Ionic Polymer of Intrinsic Microporosity and Their Electrochemical Devices

A M Mahmudul Hasan¹, Joshua D. Marquez¹, Rupam Roy¹, Saptasree Bose², Kent Kirlikovali², Omar K. Farha², and Austin M. Evans¹

1Department of Chemistry, Butler Polymer Research Laboratory, University of Florida, 2Department of Chemistry, Northwestern University

Polymers of intrinsic microporosity (PIM) are desirable for electrochemical devices because they are synthetically tunable, easily processable, and rapidly accessible by ionic species. However, most PIMs are not redox-active. Here, I show a new class of ionic and redox-active PIM that takes advantage of viologen subunits to overcome this limitation.  The straightforward processing of this material allows us to produce high-functioning supercapacitor electrodes without the need for conductive additives or binders. Electrochemical impedance spectroscopy and galvanostatic charge-discharge cycling measurements performed on our viologen PIM and a non-porous viologen polymer reveal that the high energy and power density are both due to the ability of ions to rapidly access the ionic PIM. The high performance of this material is directly related to its large accessible surface area (200 m² g^‑1), as evaluated by porosimetry measurements.  In 0.1 M H₂SO₄ electrolyte, a pseudocapacitive energy density of 315 F g^-1 is observed, whereas in 0.1 M Na₂SO₄, a purely capacitive energy density of 250 F g^-1 is obtained. In both cases, this capacity is retained over 10,000 charge-discharge cycles. These findings motivated us to create a prototype symmetric two-electrode capacitor, which had an areal capacitance of 193 mF cm^-2 that was virtually unchanged after 2000 charging-discharging cycles.

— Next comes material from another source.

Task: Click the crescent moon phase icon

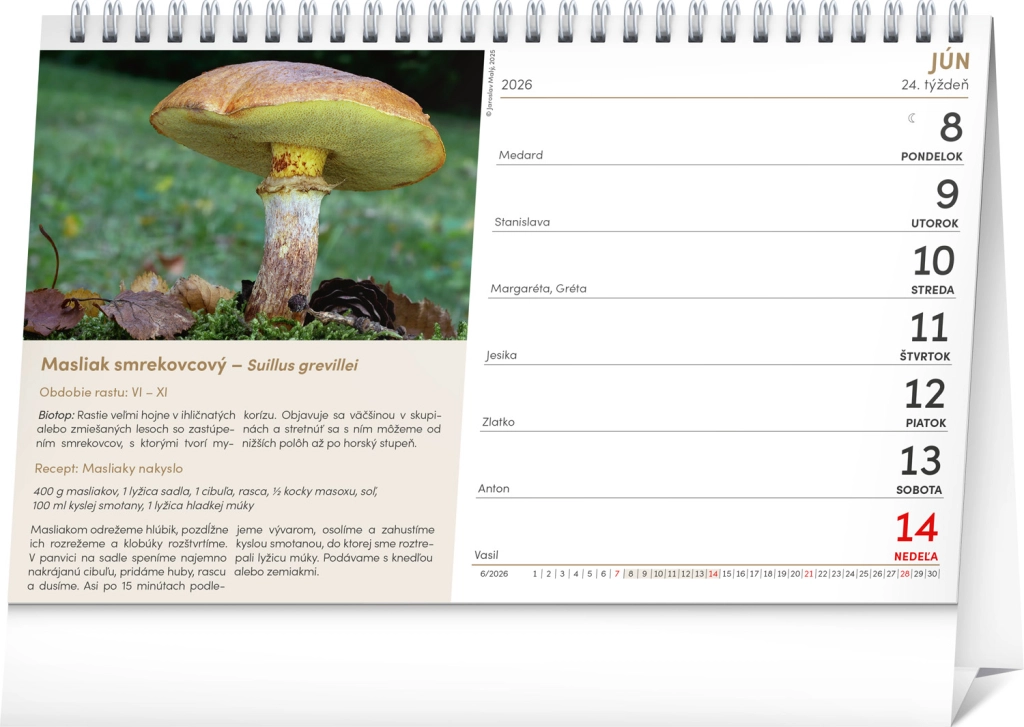Action: 912,119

The constructed device also undergoes a reversible color change when exposed to two distinct redox potentials. The enhanced ion transport within viologen PIMs gives a rapid and highly efficient color change. This discovery implies that redox-active PIMs may also exhibit excellent performance in other electrochemical devices, including chemical sensors and ion-separation membranes.